Tuesday, December 18, 2007

Build vs Buy

I use the following decision criteria when evaluating build vs buy: does implementing this particular piece of technology create shareholder value?

In order for a piece of technology to create shareholder value it must meet the following preconditions:

a) It must be directly in support of the company’s core mission
b) It must differentiate the company in some way from its competitors
c) It must ship and launch in time to recognize that value
d) Its long-term incremental support costs must be less than the value it creates
e) All of these statements should remain true over a 5yr time window

A simple test is “if company X acquired us in 5yrs, would they consider this technology an asset or a support burden?”

The question is not “Could we do it better?” Given enough resources and bandwidth most any engineering team could deliver something as good or better. But investing your resources in something that doesn’t create share-holder value erodes share-holder value.

The question is not “Could we do it cheaper?” Evaluating this properly is tricky, though possible. If you fundamentally believe you can do it cheaper then it does indeed create a differentiation that builds share-holder value.

Another common answer is that there is no one who can meet our unique needs. The first question to ask there is “why are our needs unique?” The more you can use standardized techniques to do standard business practices the lower your costs will be. There are times where it is worth reinventing an inefficient business from bottom-up. It takes cojones to say everyone else who pioneered this path is wrong. Institutionalized inefficiencies do exist though. The question then is – are you changing an industry by adopting techniques from another industry? If so, then the opportunity to buying instead of build appropriate pieces increases.

If there truly isn’t a good solution in the marketplace then it may make sense to invest. You aren’t limited to choosing to invest your own people talent. If there is an identified need in the market, there is quite probably someone trying to build a solution – some individual or startup or new product initiative at an existing company. Help them succeed. Invest in them. Champion their product. Become a reference customer.

The next answer is often “Vendors don’t give us the support we need.” Well, that can be true. Managing vendors properly is a skill. Most companies have to prioritize. If you’re not high on your vendor’s priority list, then you’re not going to get the attention. There are ways to combat this though. One is to squeeze, but not screw over your vendor in contract negotiations so they still feel incentive to make you happy. You can be one of the higher-margin customers if not a leading revenue customer, especially if you require very little support and hand-holding. Another technique is to maintain a very close working relationship with your vendor: regular contact and calls, demonstrating technical competency with the product and a sincere interest in their success.

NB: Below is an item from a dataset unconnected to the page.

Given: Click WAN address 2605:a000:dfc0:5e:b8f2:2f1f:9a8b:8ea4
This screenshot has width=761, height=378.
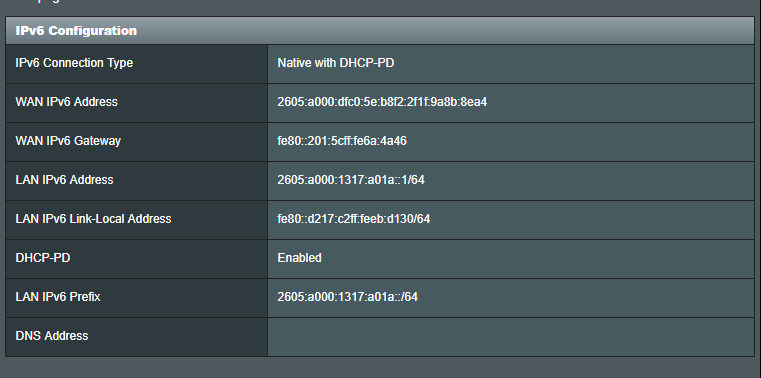Looking at the screenshot, I should pyautogui.click(x=382, y=102).

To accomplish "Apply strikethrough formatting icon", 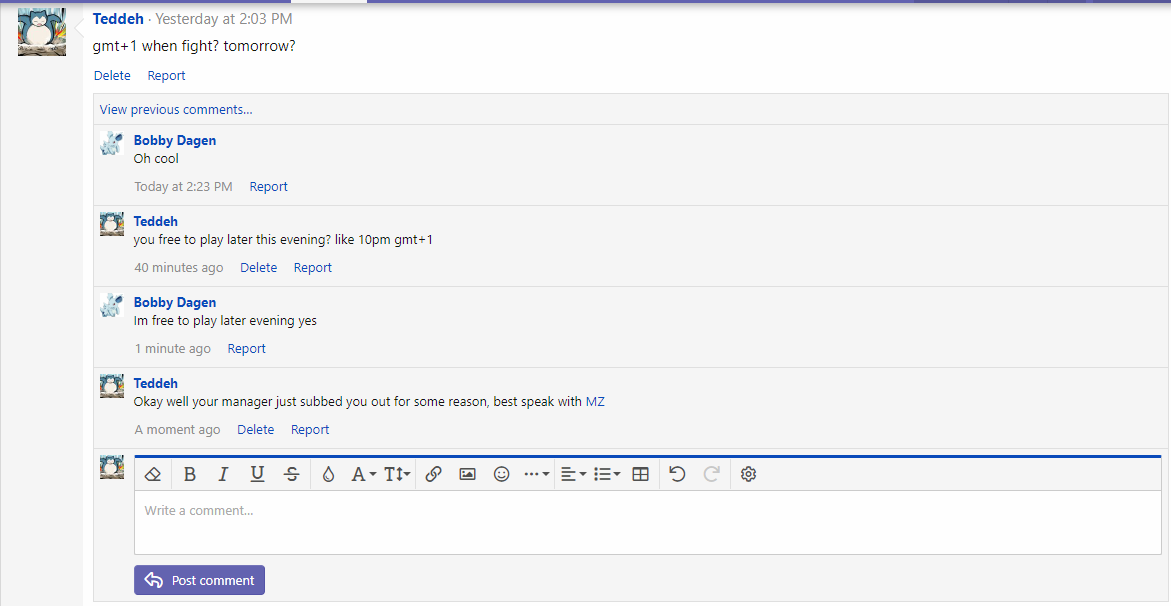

Vendors can also take their products in different directions that no longer meet your needs. This puts your business at risk. There are two primary ways to combat this: the first is to join standards bodies working on standardizing the interfaces that you rely upon with that vendor. The second and related strategy is to define your own abstraction so that you aren’t dependent upon that vendor’s unique API capabilities. These are both attempts to drive your vendor into a position as a commodity player in the market. This is good for your business; you need to manage the risk that technology dependencies create.

The strategy I outline here encourages you to build-as-little-as-you-can-possibly-get-away-with. Everything you build should add substantial shareholder value. Monetizing that value is a different part of the equation. As engineers often the best way and primary way we contribute to the company is by building lasting shareholder value. We do that best by pushing the technology envelope for the business.